This isn't so much a movie as two hours-plus of product placement. The nerve of Disney to sell us tickets to an ad for a theme-park attraction to which it wants to sell us tickets. That's not synergy. That's corporate greed.
At least Pirates of the Caribbean had Johnny Depp when he could still be fun and, early on, stories and characters entertaining enough to distract you from the fact that you were watching a $250,000,000 commercial. Tomorrowland isn't designed to distract us from Disney's marketing. Entertainment barely comes into the picture.
Rather, Tomorrowland is designed to lecture us. Cowritten and directed by the previously estimable Brad Bird (Ratatouille), this is that rare family film guaranteed to leave young and older viewers equally unsatisfied.
Take the opening sequence: Frank (George Clooney) looks into the camera and begins to tell a story. Behind him, a clocklike device displays a running countdown. He's interrupted by a perky youngster named Casey (Britt Robertson) who has her own ideas about how to tell the story. Whenever one interrupts the other, the countdown pauses. Rinse. Repeat until you find yourself thinking of The Monuments Men and trying to remember the last time you enjoyed a George Clooney movie.
This goes on and on until finally the movie starts, and you realize that cutesy back and forth between Frank and Casey served zero purpose beyond filling time. Speaking of time, that clock with the countdown is never explained. Both elements of the intro are signs of what's to come.
The story starts at the 1964 New York World's Fair. Young Frank has brought a homemade jet pack — which he knows doesn't work — to show the judges at an invention contest. They're suitably unimpressed. A young girl with a British accent (Raffey Cassidy) sees something special in Frank, however, and slips him a magic token. It admits him to the gleaming dream metropolis that is Tomorrowland, where it seems only a matter of time before you'll bump into George Jetson.

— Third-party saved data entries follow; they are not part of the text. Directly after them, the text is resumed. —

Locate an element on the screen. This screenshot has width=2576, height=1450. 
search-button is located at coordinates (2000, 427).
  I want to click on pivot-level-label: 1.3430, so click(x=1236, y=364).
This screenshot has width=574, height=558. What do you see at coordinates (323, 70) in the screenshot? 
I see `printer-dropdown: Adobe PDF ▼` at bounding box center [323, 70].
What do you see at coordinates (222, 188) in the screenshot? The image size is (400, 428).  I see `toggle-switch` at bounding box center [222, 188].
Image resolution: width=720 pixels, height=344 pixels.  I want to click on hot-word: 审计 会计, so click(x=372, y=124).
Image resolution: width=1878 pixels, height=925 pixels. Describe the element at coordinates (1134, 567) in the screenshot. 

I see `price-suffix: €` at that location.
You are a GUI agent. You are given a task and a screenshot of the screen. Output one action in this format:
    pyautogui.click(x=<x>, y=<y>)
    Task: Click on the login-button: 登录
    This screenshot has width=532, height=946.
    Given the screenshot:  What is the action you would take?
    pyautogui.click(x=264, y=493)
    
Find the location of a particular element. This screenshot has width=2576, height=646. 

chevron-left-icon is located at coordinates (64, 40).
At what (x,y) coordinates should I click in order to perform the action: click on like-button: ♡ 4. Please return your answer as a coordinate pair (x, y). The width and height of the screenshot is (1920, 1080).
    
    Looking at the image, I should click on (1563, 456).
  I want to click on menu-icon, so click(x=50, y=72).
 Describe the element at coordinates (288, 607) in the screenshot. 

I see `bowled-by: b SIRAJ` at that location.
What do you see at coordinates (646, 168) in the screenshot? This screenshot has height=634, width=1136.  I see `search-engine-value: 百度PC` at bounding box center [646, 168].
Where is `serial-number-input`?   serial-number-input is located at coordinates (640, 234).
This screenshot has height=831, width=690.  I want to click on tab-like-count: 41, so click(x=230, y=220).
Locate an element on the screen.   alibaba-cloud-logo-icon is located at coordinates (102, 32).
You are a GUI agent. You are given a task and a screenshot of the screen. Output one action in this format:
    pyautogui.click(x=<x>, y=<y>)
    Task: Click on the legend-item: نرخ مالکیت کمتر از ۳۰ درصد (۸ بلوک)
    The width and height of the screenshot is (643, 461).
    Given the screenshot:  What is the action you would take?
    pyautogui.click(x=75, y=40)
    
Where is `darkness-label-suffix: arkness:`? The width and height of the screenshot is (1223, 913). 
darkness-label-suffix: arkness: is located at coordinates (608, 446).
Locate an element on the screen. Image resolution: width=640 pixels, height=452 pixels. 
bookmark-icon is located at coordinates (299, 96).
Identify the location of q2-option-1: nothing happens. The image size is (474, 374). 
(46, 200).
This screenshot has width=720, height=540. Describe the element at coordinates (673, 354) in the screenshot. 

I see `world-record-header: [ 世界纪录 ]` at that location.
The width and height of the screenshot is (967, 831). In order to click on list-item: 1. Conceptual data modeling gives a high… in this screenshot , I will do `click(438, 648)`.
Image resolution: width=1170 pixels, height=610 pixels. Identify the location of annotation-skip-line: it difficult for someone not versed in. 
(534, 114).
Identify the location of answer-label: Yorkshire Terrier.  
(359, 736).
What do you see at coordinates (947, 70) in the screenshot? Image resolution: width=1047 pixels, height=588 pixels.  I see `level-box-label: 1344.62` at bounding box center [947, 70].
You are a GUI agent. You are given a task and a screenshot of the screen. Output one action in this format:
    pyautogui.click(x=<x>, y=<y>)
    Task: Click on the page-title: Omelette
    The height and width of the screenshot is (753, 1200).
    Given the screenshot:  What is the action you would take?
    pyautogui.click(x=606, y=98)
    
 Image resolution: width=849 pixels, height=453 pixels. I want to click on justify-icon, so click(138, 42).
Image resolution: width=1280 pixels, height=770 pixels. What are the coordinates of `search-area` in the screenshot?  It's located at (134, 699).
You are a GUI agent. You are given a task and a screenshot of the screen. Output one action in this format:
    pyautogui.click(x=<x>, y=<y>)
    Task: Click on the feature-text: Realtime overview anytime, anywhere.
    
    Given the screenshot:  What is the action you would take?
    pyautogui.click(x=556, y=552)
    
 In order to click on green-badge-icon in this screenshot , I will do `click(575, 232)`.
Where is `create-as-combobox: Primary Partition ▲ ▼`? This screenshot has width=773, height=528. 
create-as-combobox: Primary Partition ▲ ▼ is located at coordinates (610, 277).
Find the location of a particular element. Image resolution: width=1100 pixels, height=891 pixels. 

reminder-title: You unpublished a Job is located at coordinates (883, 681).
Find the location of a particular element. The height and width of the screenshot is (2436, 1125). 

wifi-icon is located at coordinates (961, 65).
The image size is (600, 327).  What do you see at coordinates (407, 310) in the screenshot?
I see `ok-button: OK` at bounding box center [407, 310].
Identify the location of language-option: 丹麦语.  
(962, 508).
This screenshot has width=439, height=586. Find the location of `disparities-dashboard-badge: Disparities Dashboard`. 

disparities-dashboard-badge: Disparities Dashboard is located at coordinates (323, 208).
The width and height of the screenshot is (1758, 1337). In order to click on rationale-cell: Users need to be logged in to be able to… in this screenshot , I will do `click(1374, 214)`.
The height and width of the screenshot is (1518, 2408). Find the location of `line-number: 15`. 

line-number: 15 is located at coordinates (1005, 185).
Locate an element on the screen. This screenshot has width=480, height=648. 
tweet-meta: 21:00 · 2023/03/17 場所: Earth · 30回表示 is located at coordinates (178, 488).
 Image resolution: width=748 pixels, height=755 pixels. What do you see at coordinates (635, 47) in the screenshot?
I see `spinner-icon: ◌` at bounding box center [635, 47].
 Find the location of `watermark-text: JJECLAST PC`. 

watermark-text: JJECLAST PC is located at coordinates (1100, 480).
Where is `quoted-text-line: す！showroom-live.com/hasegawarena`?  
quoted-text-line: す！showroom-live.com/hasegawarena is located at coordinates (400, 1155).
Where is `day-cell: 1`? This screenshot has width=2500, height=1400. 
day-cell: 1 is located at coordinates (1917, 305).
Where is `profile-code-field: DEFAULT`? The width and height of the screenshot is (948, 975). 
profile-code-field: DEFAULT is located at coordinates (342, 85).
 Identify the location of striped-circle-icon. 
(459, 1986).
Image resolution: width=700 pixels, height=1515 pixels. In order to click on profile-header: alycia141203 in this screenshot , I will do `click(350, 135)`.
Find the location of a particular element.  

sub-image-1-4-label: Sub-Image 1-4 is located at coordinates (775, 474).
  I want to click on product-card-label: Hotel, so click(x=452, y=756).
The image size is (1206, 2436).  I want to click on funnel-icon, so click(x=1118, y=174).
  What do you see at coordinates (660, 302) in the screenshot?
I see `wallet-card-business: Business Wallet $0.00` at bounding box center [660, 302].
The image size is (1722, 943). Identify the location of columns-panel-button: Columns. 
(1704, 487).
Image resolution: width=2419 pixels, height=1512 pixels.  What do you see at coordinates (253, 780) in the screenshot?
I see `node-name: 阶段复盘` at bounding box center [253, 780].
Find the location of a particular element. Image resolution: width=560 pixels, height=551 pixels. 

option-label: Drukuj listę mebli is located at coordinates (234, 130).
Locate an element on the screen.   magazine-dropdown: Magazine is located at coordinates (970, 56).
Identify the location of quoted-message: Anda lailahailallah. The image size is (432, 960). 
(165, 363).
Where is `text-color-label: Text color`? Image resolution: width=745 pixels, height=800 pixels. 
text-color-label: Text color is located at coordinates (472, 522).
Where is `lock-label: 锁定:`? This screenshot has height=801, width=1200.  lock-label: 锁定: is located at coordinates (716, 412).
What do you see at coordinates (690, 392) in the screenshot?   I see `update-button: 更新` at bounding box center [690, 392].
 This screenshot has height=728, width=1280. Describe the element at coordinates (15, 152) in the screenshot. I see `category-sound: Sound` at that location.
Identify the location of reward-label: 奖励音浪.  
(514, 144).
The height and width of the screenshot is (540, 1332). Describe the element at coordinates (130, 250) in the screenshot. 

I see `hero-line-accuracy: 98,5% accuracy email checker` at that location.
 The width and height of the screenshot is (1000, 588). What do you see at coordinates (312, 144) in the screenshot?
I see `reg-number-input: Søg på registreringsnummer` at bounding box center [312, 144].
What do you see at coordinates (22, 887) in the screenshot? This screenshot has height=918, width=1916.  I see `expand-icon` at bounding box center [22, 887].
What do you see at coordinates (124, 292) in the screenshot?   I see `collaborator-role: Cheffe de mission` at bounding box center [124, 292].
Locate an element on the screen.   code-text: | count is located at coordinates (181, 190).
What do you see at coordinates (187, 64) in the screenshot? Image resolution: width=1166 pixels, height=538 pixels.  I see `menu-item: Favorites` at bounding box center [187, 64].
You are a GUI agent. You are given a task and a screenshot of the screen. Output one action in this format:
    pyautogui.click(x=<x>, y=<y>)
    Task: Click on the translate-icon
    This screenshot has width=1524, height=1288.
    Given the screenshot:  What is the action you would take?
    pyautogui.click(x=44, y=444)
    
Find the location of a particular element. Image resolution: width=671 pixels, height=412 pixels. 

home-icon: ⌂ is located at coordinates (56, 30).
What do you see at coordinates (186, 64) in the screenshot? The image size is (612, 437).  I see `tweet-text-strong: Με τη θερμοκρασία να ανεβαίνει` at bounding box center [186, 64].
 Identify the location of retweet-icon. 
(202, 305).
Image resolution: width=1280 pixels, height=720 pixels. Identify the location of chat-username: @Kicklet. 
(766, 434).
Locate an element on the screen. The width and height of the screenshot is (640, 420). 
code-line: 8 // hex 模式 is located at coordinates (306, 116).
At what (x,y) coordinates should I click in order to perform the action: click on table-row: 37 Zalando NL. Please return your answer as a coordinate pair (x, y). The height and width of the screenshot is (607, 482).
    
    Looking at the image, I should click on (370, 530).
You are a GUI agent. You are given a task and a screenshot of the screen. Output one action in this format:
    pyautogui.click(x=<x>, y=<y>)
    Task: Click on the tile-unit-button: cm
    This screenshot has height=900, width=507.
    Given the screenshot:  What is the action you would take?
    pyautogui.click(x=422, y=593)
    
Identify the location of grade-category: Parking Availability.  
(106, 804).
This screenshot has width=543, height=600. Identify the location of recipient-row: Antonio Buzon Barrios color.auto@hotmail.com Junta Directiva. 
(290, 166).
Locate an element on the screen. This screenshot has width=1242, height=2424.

The girl's name is Athena and, the next thing we know, we're in the present day and she's slipped a token to Casey, evidently owing to the latter's passion for NASA's space program. Whenever Casey touches the token, she finds herself suddenly on the set of Field of Dreams with the shimmering metropolis of Tomorrowland in the distance.
The rest of the film chronicles the chaos that ensues after Athena unites Casey with the now grizzled, disillusioned Frank and they set out to right the course of humanity's future while being pursued by grinning robots in black suits. Nonstop special effects have been created to divert our attention from gaping lapses in logic and from plot holes the size of, well, black holes. In places, the CGI mayhem is snazzy, but mostly the whole business is exhausting. It hardly helps that Robertson comes close to exceeding the perkiness limit even for a Disney product.
It gets worse. Bird isn't content to baffle us and give us migraines. He wants to teach us Something Very Important. Hint: It has to do with how the future is in our hands. How we should be more positive and watch fewer apocalypse movies (such as next week's non-Disney-produced San Andreas). Honest.
The director's vision of a back-on-track human race looks a lot like that classic Coke spot referenced in "Mad Men"'s finale. With Tomorrowland, Bird wants to teach the world not to sing, but to think in perfect harmony. Which feels a tad Big Brother to me. In the future, I think I'd prefer it if the filmmaker spent less time saving us and more, say, entertaining us.